Son curiosos los recuerdos que me vienen a la mente en esta hora amarga. Cuando falleció Lina Ruz, la madre de Fidel Castro, yo era el jefe de la defensa aérea en la región Oriental de Cuba, y la mayoría de los familiares de doña Lina, incluyendo a Fidel y a Raúl, llegaron por la base aérea de Holguín para asistir a sus funerales.

En dicha base bajo mi mando tuve que recibirlos en la escalerilla de sus respectivos aviones ejecutivos, los Ilushin-14 CUT-824 y CUT-825. Ya desde tan temprana fecha ambos líderes habían decidido viajar siempre separados, temiendo que un tiranicidio descabezara por completo al régimen que habían implantado.

El jefe del Ejército Oriental en aquella época, el comandante Reineiro Jiménez, nos pidió a los jefes de las principales unidades que asistiéramos también a los funerales para ofrecer nuestras condolencias. Por una de esas casualidades de la vida me encontré próximo a Raúl y, aunque imperceptible para mí, Fidel se percató de que a su hermano Raúl se le habían aguado los ojos.

El comandante en jefe no podía dar cabida a las reacciones emocionales que experimentan los seres humanos comunes y corrientes, así que sin medir sus palabras, ni considerar la presencia de los que estábamos a su alrededor, lo fustigó de inmediato sin piedad: ''Raúl, ¿porque lloras por esa P...''? Mis dedos se resisten a escribir reproduciendo semejante frase.
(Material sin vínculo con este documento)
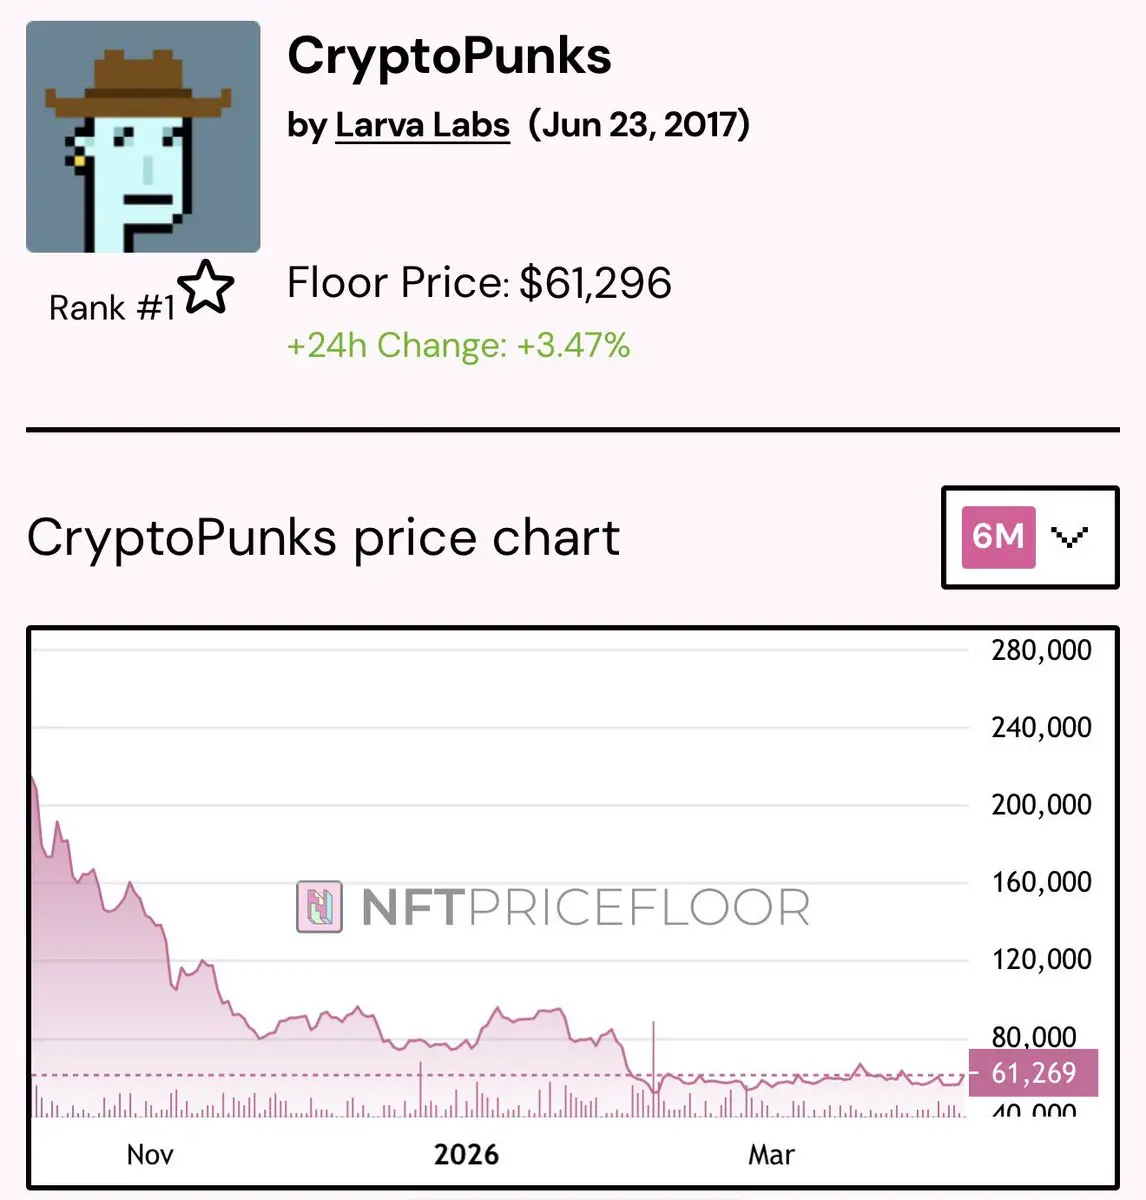Click the Mar label on chart axis
This screenshot has width=1146, height=1200.
[771, 1155]
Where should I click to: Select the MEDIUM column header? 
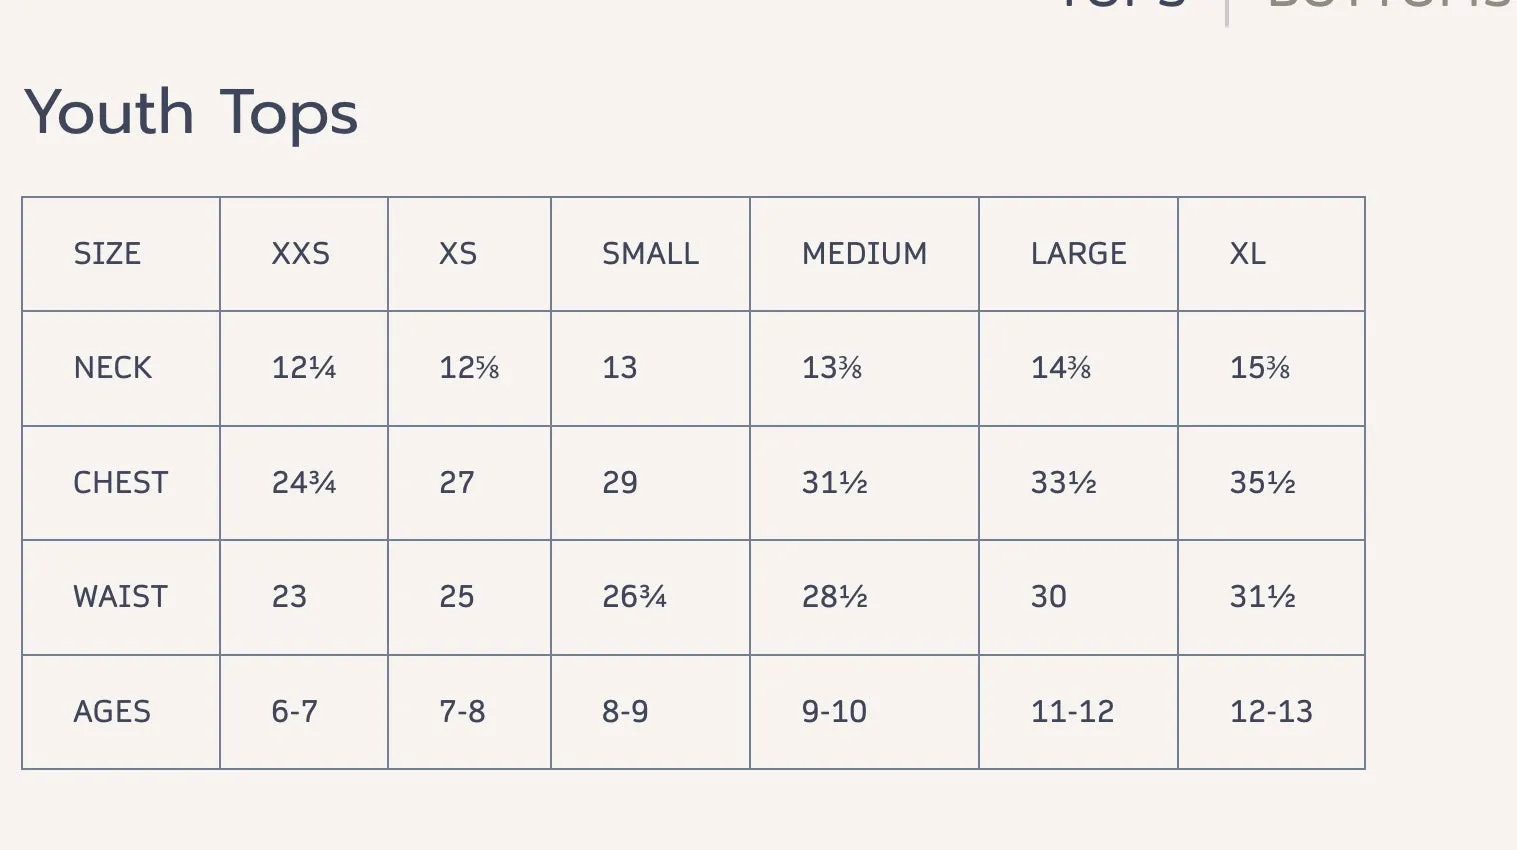(865, 254)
¿En qué podía afectar a una revolución o la autoridad de sus dirigentes exteriorizar los sentimientos humanos en un momento como ése? ¿Mellar la imagen del tipo duro? ¿O es que este señor piensa que el sufrimiento y las lágrimas son exclusivos del sexo femenino en nuestra especie?
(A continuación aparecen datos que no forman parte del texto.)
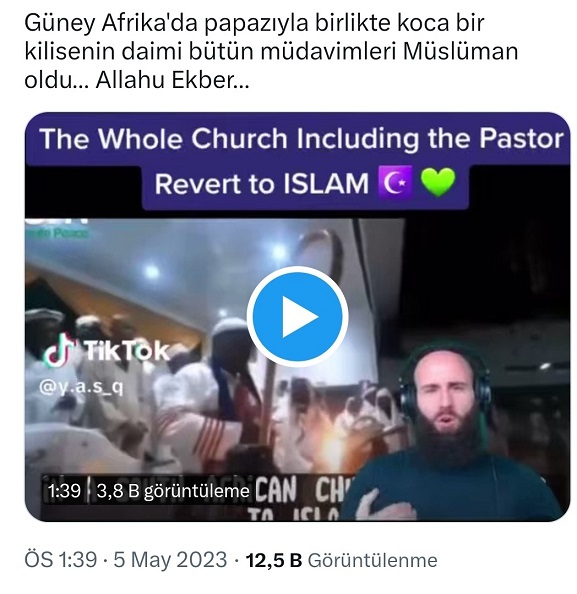This screenshot has width=577, height=594.
Task: Click the 5 May 2023 date
Action: [x=170, y=560]
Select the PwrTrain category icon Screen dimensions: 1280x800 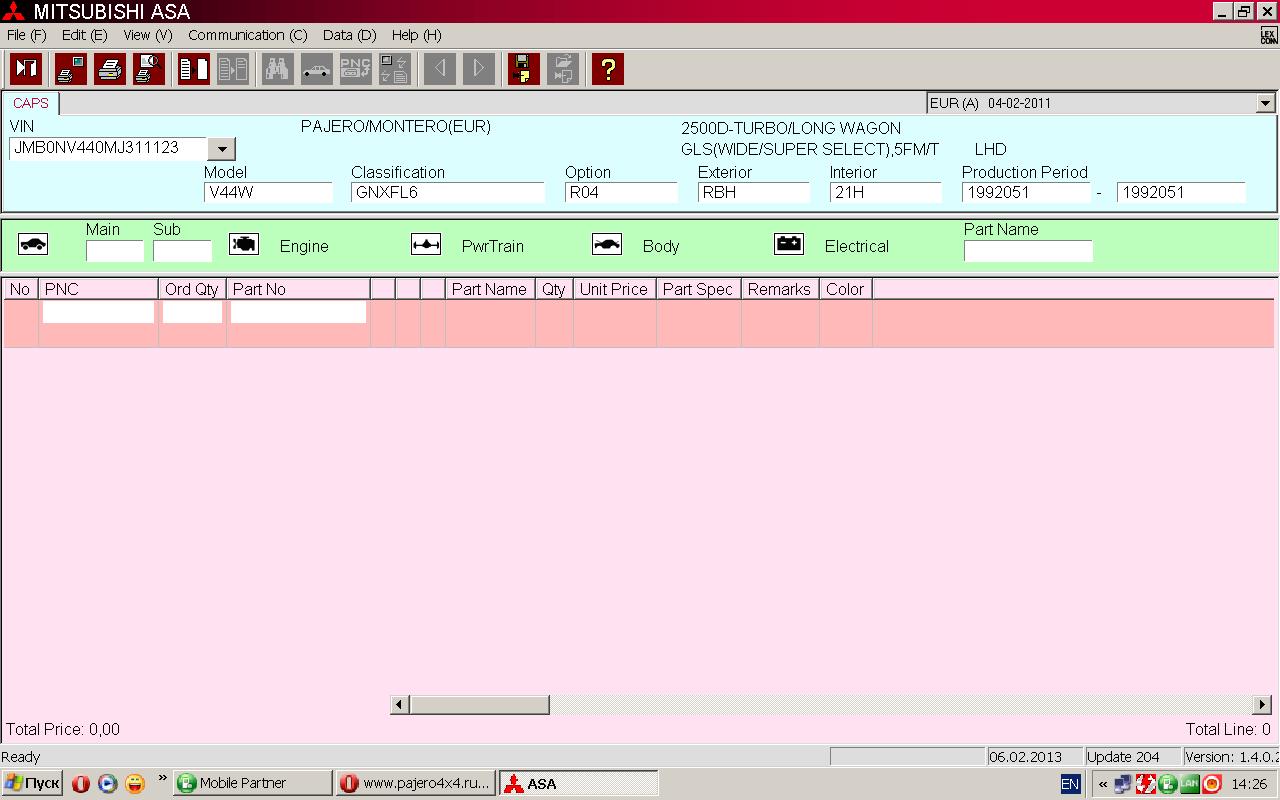point(426,245)
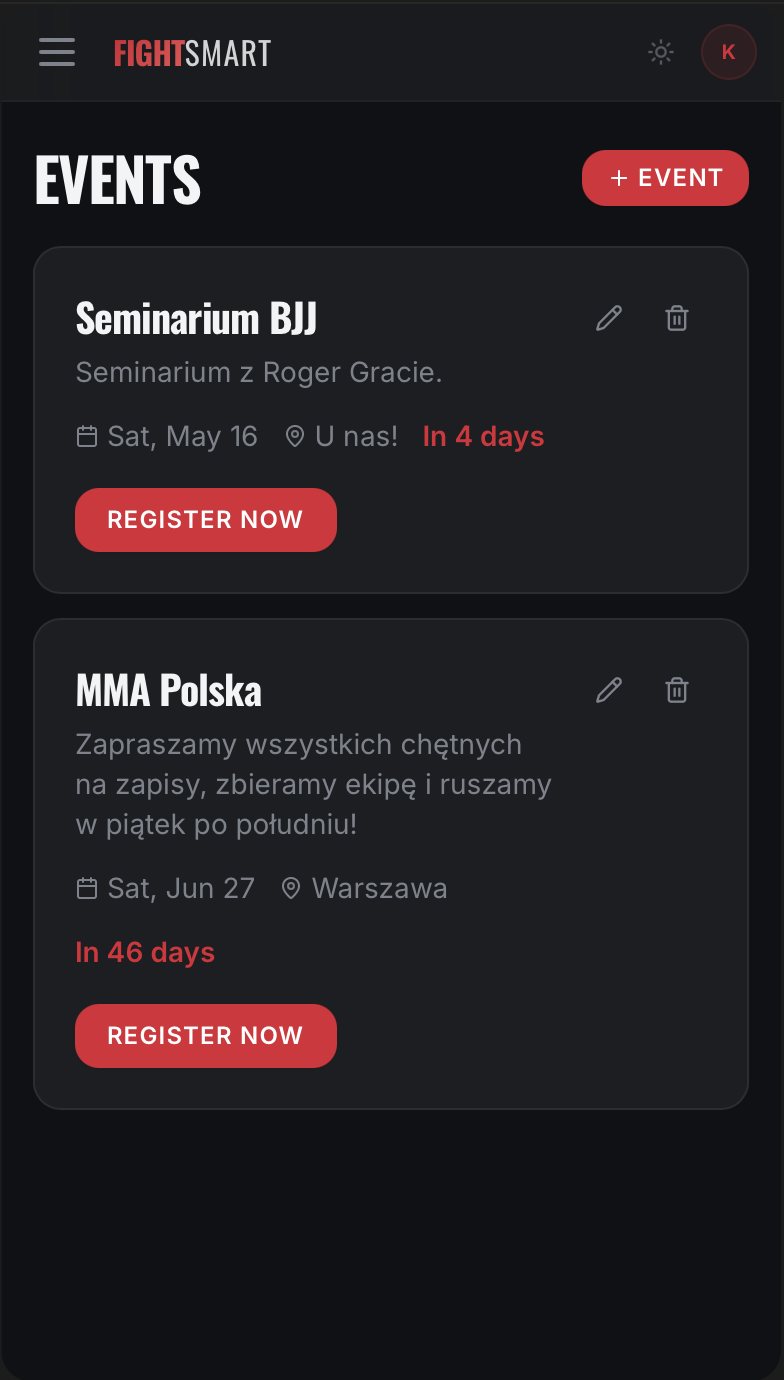This screenshot has width=784, height=1380.
Task: Toggle light/dark theme sun icon
Action: pos(661,52)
Aquel episodio se me quedó grabado por mucho tiempo. Cuando ocurrió, pensé que en aquellos momentos difíciles del proceso cubano su máximo dirigente tenía que forjar el espíritu de los encargados de defenderlo. Sin embargo el tiempo, ese juez tan severo, se encargó de demostrar otra cosa más compleja y perversa.

Cuando la madre de Fidel Castro murió, como queda dicho, el azar me colocó en la situación de rendirle honores, algo que no lamenta ninguna persona honorable. Cuando murió la mía, Castro se encargó de vejar sus restos, y, de paso, mi familia descubrió que había ordenado hacer lo mismo con mis demás antepasados.

Algún día yo o mis hijos podremos darles sepultura y un último adiós. Algún día Fidel Castro también morirá y, por su infinita vileza, los cubanos maldecirán su nombre eternamente.